Désinformation, les administrateurs désormais poursuivis en Côte d'Ivoire : les réseaux sociaux sous surveillance judiciaire renforcée

Vendredi 26 Septembre 2025

Koné Braman Oumar, procureur de la République, a interpelé ce 26 septembre administrateurs et influenceurs sur leur responsabilité face aux contenus haineux qui prolifèrent avant l'élection présidentielle 2025 sur les réseaux sociaux en Côte d'Ivoire.


Koné Braman Oumar, procureur de la République, a mis en garde blogueurs et influenceurs ce 26 septembre sur leur responsabilité pénale © Crédit photo DR
Koné Braman Oumar a organisé ce 26 septembre 2025 une rencontre inédite avec les acteurs des médias sociaux à Abidjan. Le procureur de la République a posé les bases d'un changement de stratégie judiciaire. « Jusqu'à présent, toute la répression concernait véritablement les auteurs, c'est-à-dire les internautes qui ont fait des publications », explique-t-il devant une assemblée de blogueurs, influenceurs et administrateurs de sites.

La nouveauté réside dans l'extension de la responsabilité pénale. « Il a lieu de s'interroger est-ce que les responsables des sites sur les réseaux sociaux, la presse en ligne, les blogueurs, les influenceurs n'ont pas une responsabilité dans la publication des fausses informations », martèle le magistrat. Cette approche transforme radicalement la donne pour les gestionnaires de plateformes digitales.

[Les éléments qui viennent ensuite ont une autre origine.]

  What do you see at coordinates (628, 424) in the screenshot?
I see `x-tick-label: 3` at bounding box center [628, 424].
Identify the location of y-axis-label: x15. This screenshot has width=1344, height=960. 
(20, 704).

Obligations légales renforcées

L'article 103 de la loi sur la presse, modifiée en décembre 2022, établit clairement la responsabilité du directeur de publication. « Il est considéré comme l'auteur principal de toutes les publications diffusées sur sa plateforme », précise Koné Braman Oumar. Cette disposition légale s'applique même « s'il n'avait pas effectivement connaissance du message avant sa mise en ligne ».

Le procureur exige des mesures concrètes. Les entreprises de production d'informations numériques doivent compter « au titre de leur personnel permanent des modérateurs qualifiés » justifiant d'une « solide connaissance des règles déontologiques ». Ces modérateurs ont pour mission de « vérifier et contrôler les contenus », « s'assurer que les informations publiées sont vérifiées et fiables » et « retirer rapidement tout contenu manifestement illicite signalé ».

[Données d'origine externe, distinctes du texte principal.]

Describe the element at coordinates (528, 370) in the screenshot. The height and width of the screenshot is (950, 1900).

Durcissement des sanctions en période préélectorale

À 29 jours de l'élection présidentielle, le procureur annonce un tournant répressif. « Au sorti de cette salle, nous passons à un niveau supérieur », avertit-il. La modification de 2023 de la loi sur la cybercriminalité a considérablement alourdi les peines. Les propos racistes ou xénophobes sont désormais passibles de 10 à 20 ans d'emprisonnement, contre des sanctions plus légères auparavant.

« La création ou diffusion d'écrits, messages, photos, sons, vidéos de nature raciste » via un système d'information expose à ces nouvelles peines maximales. Pour les injures, les sanctions oscillent entre un mois et dix ans d'emprisonnement, assorties d'amendes pouvant atteindre 20 millions de francs CFA. « Ce ne sont pas des menaces, mais c'est la vérité », insiste Koné Braman Oumar.

Le magistrat recommande vivement aux administrateurs de rédiger des chartes éditoriales strictes. « Vous vous engagez à fournir des informations exactes, vérifiées et objectives », détaille-t-il. Ces chartes doivent interdire « la diffusion de fausses informations, les propos injurieux, les appels à la violence et à l'insurrection, les discours haineux discriminatoires ».

L'enjeu dépasse la simple régulation des réseaux sociaux. Koné Braman Oumar vise à préserver la cohésion sociale avant un scrutin sensible. « Nous voulons que cette période électorale se passe sans difficulté », conclut-il, promettant une surveillance accrue des contenus numériques dans les semaines à venir.